- **SELECTED EXTRACT**:
-----
Marx, who was born in 1818 and died in 1883, was, says Sperber, typical of certain radical, university-educated Germans of the period (though his father had been born in a German-speaking part of France and his mother was Dutch). He was born and brought up in Trier, a German provincial town on the Moselle, which was in a part of Germany, the left bank of the Rhine, that had been annexed to France until 1815. Following the defeat of Napoleon it was handed over to Prussia.
Prussian rule of the Rhineland was unpopular with its inhabitants. At university in Bonn and Berlin Marx became influenced by radical, atheist followers of Hegel’s philosophy and became one of them. In 1842 he got a job as a journalist and editor of a newspaper in Cologne, the main city in the Rhineland. This was the mouthpiece of the local liberal-minded bourgeoisie, who financed it, and who wanted free trade and a liberal constitution in place of authoritarian rule of Prussia and its Kaiser. When the paper was suppressed by the authorities in 1843 Marx left to live in Paris where he came under the influence of communist ideas (as socialist ideas were then called).
Expelled from France, Marx moved to Brussels, in Belgium, where he was active in exiles’ radical-democratic and communist circles until 1848, a year of popular uprisings all over continental Europe. European radicals and communists had seen it coming and Marx had been delegated to write a manifesto for the Communist League of Germany. This of course was the Communist Manifesto. The Manifesto illustrates the extent to which Marx is and is not our contemporary. The historical part about the origins and development of capitalism and the working class is still relevant, but the practical part about the programme the Communist League would implement if it had come to power at that time and its relations with other parties and movements is of historical interest only.
-----
- **GIVEN DATA**:
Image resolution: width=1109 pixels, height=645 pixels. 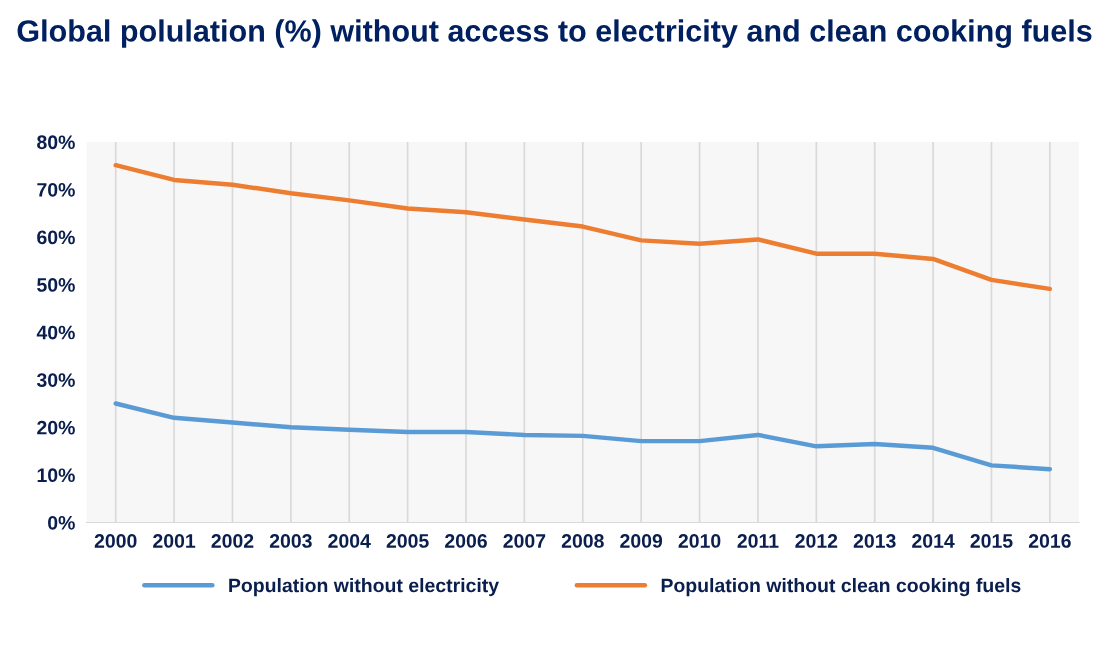 What do you see at coordinates (408, 541) in the screenshot?
I see `x-tick-label: 2005` at bounding box center [408, 541].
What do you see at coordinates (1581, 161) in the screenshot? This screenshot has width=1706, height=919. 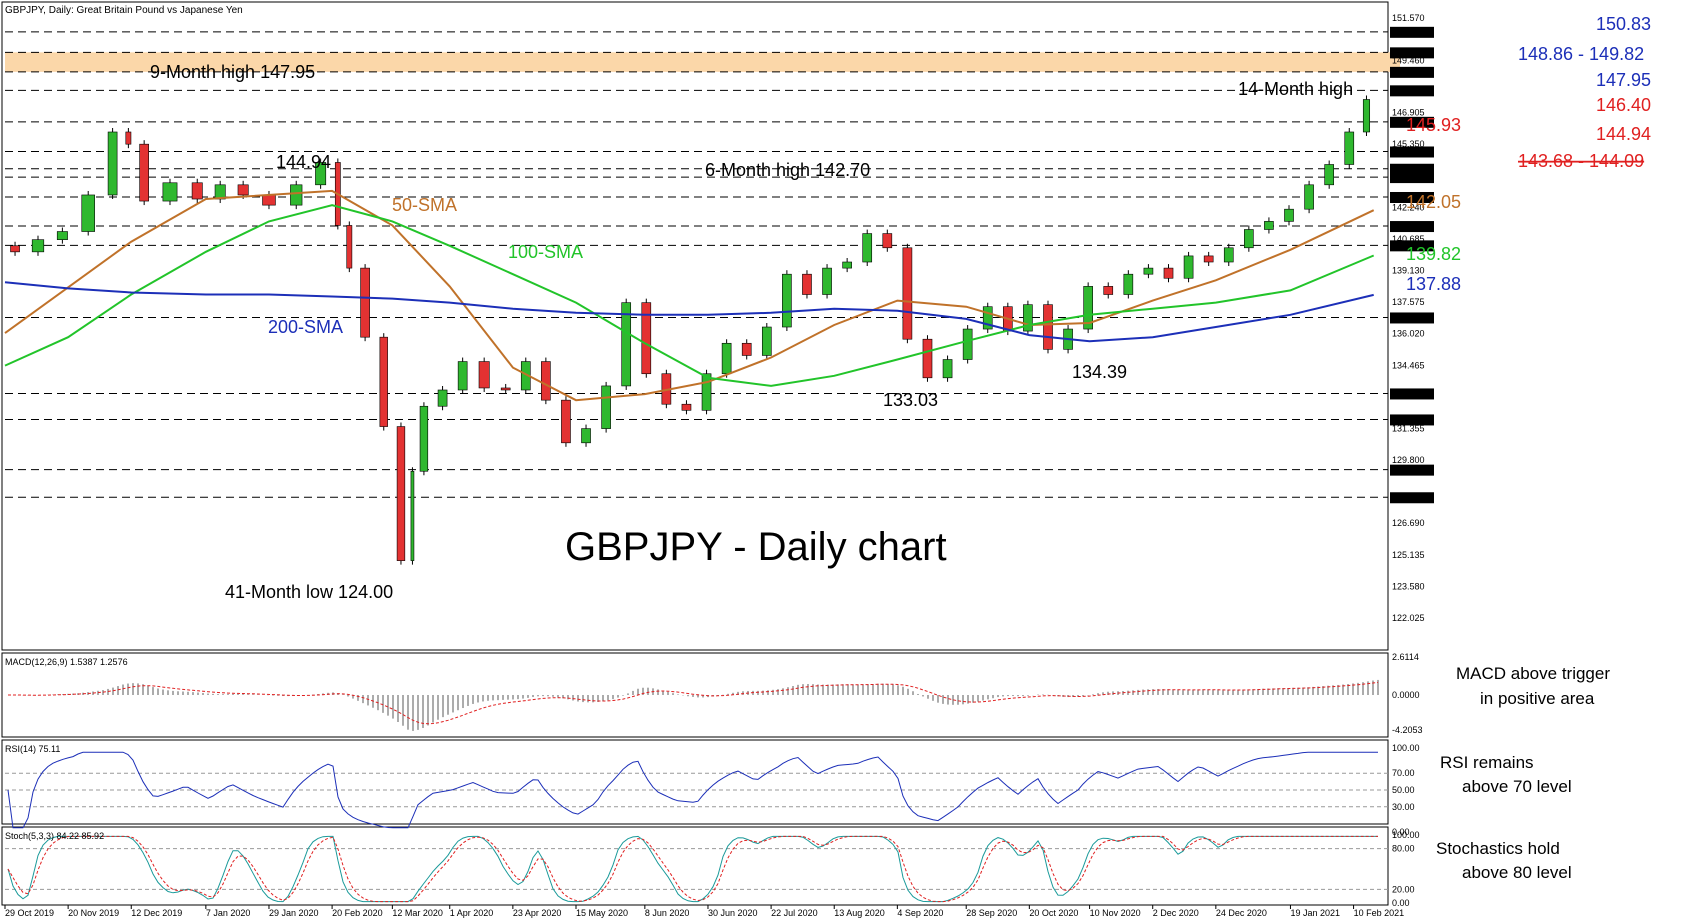 I see `annotation-143-68-144-09: 143.68 - 144.09` at bounding box center [1581, 161].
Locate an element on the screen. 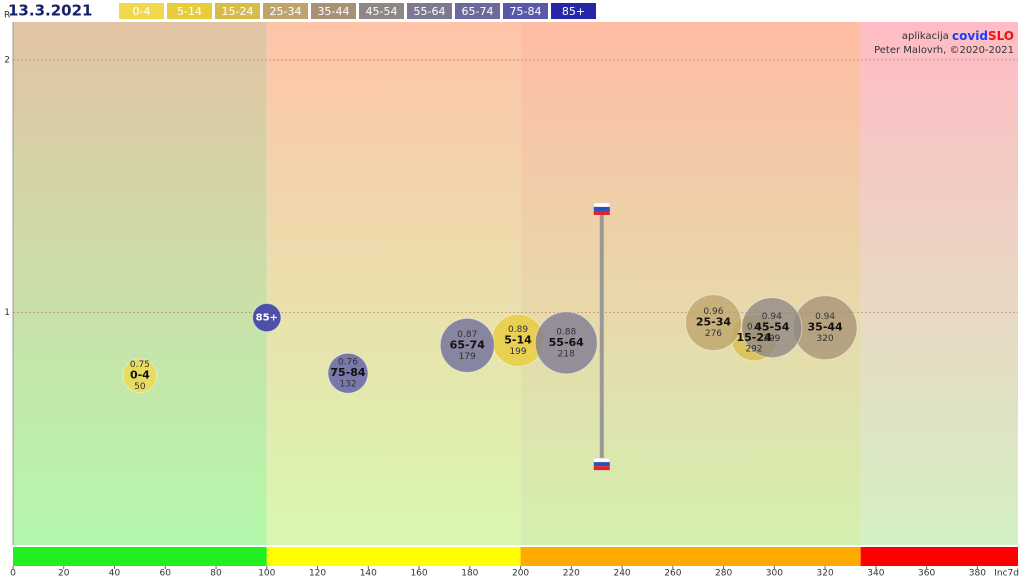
-----
Continue the biographical passage on Karl Marx from its last sentence.

Bourgeois revolution
When the unrest spread to Germany Marx hurried back to Cologne where, again with the financial support of the radical section of the local bourgeoisie, he edited a newspaper. It may seem strange that a socialist should be editing a radical-bourgeois paper putting forward their demands, but this was in accordance with the perspective set out in the Manifesto that ‘the bourgeois revolution in Germany will be but the prelude to an immediately following proletarian revolution.’
Marx insisted on a bourgeois revolution first and fell out with other communists in Cologne who wanted the working class to take a hostile attitude toward the bourgeoisie. Marx had already fallen out in 1846 with another German communist, Wilhelm Weitling, over the same issue. Sperber writes of this incident:
‘Weitling, in his letter to Hess, explained their differences: Marx had insisted that ‘at the moment there can be no talk of the realization of communism; the bourgeoisie must first take control’.’
This is one illustration why Marx is not our contemporary as far as his practical political stances are concerned. He may well have been right that communism was not an immediate possibility in the 1840s and that a period of bourgeois rule (in place of authoritarian dynastic rule) was needed first, but this is not the case today and has not been for at least a century. Even so, at the time, Marx still thought that the period of bourgeois rule would be relatively short.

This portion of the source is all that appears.